Probablemente
hayáis oído hablar del llamado síndrome de Sthendal, al parecer una secuencia
de palpitaciones, temblores y otros síntomas parecidos debidos a la emoción que
puede causar la contemplación de una obra de arte. Confieso que, aunque no he
llegado a experimentar lo que diagnostica el mencionado síndrome, sí que en
muchas ocasiones he sentido una inmensa emoción ante una pintura, una escultura
o un edificio que sobrepasan la calificación de excelente. Porque el Arte -con mayúscula-
siempre me absorbió de forma brutal. Por eso, cuando al principio del curso que
acaba de finalizar se me encomendó impartir Historia del Arte a los alumnos de
2º de Bachillerato, creo que Sthendal me
poseyó para unos meses.
Soy licenciado en Historia, y me
encanta enseñar a mis alumnos aquello que aprendí, pero en los años que llevo
ya dedicado a la docencia nada me ha reportado mayor placer que enseñar a los
jóvenes las más maravillosas creaciones salidas de la mano y el genio del
Hombre a lo largo de milenios. Porque enseñar Arte es serenarse junto a las
gráciles posturas fidíacas; es asombrarse ante la magnitud de unas pirámides cuatro
veces milenarias, alzarse a tocar el cielo junto a una inalcanzable crujía
gótica; es palpitar ante la pincelada viva, rebelde, de Van Gogh; angustiarse
ante la negritud y el ocaso de un Goya sordo, retraído, amargado...; es dejarse
embrujar entre arquerías de la califal Córdoba y la sensualidad de los palacios
nazaríes; es llorar "metiéndote" en los compungidos semblantes de Van
der Weyden; alucinar en sueños espirales con la fantasía modernista; ¡es maravillarse
ante la ilimitada creatividad de D. Diego, el sevillano de cuyo apellido no
hace falta acordarme!; es creer que el mármol puede hablar si así lo disponen
Miguel Ángel o Bernini... Enseñar Arte es todo eso, pero sobre todo es una
demostración de amor a aquello que el Hombre mejor sabe hacer.

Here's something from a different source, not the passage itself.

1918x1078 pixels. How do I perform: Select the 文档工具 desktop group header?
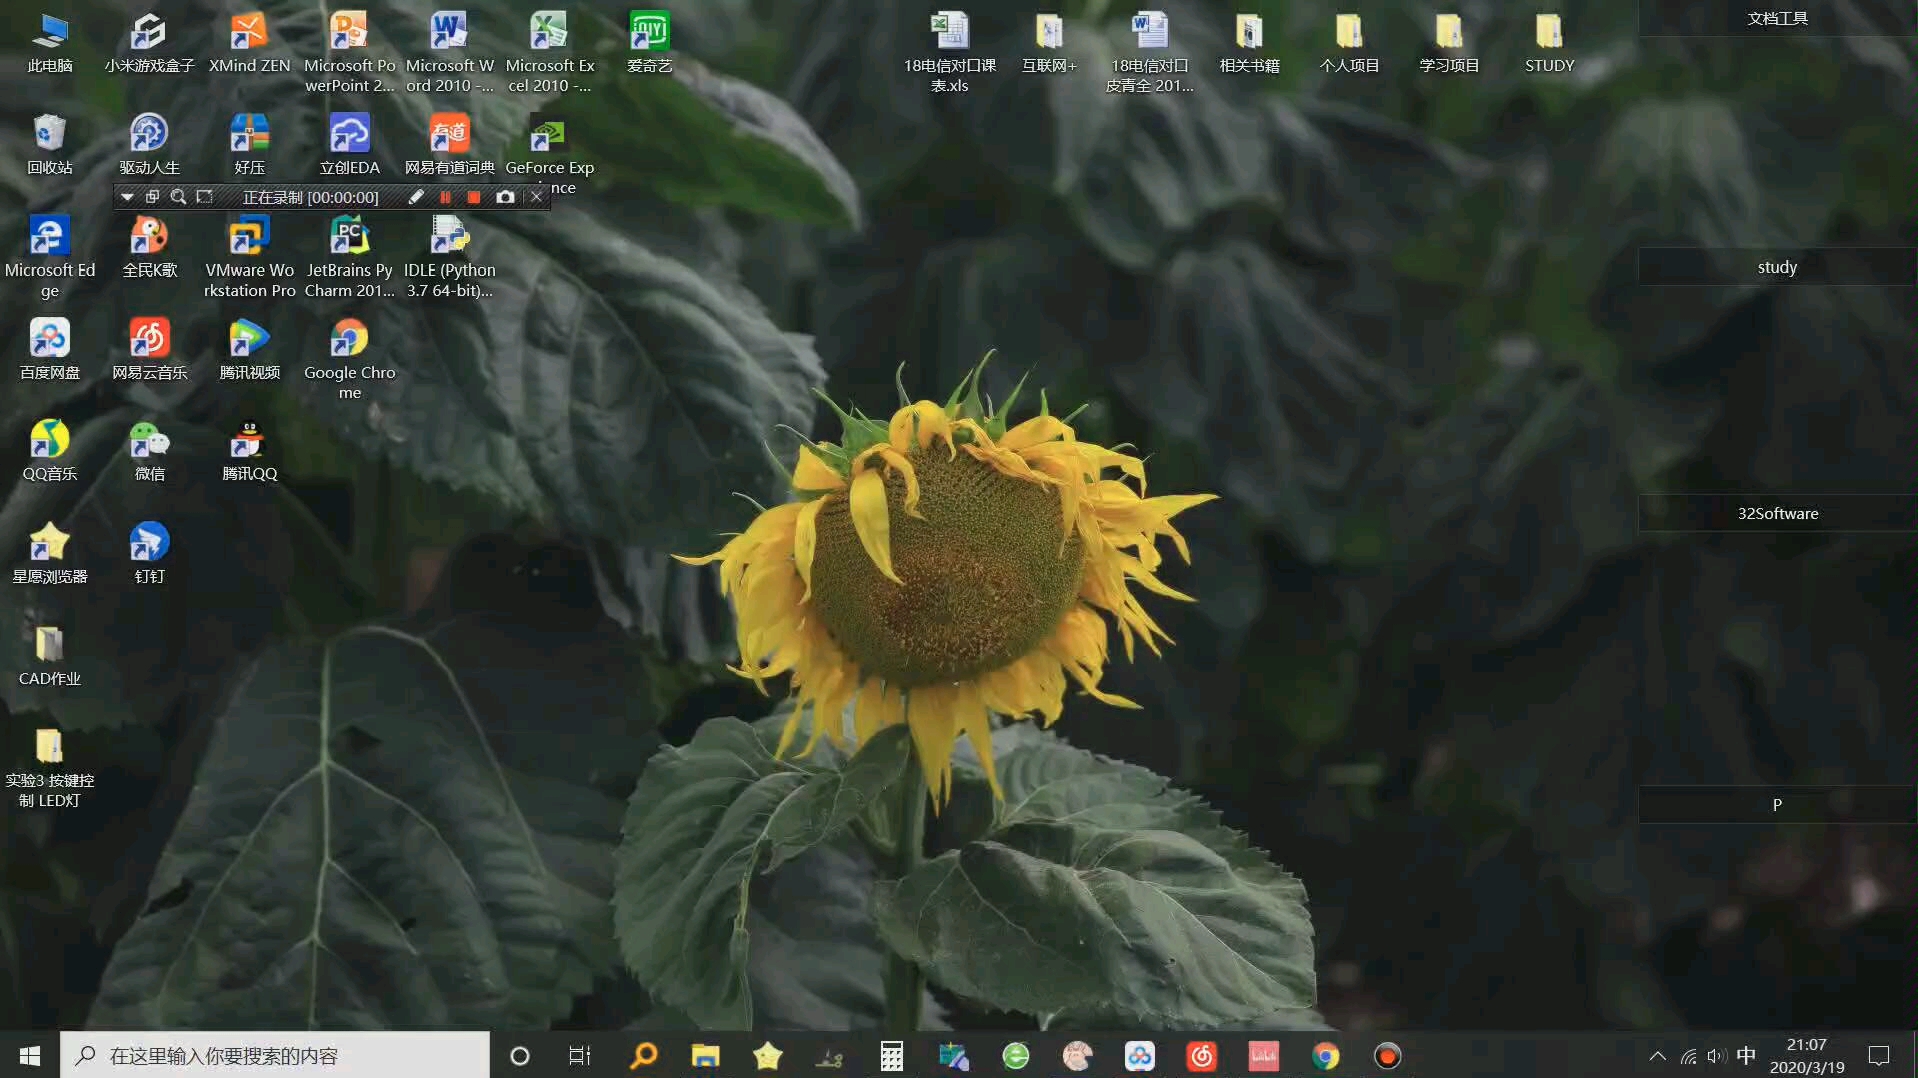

Hace unos días, terminado ya el curso escolar, recorrí el edificio en que he impartido mis clases de Arte. Los largos pasillos vacíos, desnudos ya de la habitual algarabía estudiantil, me anunciaban que la piedra de Sísifo había echado a rodar hasta que septiembre vuelva a levantarla. Al pasar por el aula de Arte, un chasquido de nostalgia se coló en mis entretelas.
P.S.: no
sería justo dejar de hacer mención de lo mucho que he disfrutado en este curso
con los alumnos de 4º B, mi tutoría. Un gran placer también enseñarles Historia
a unos chavales estupendos, que han obtenido los mejores resultados de la ESO
en el IES Blas Infante. ¡Enhorabuena!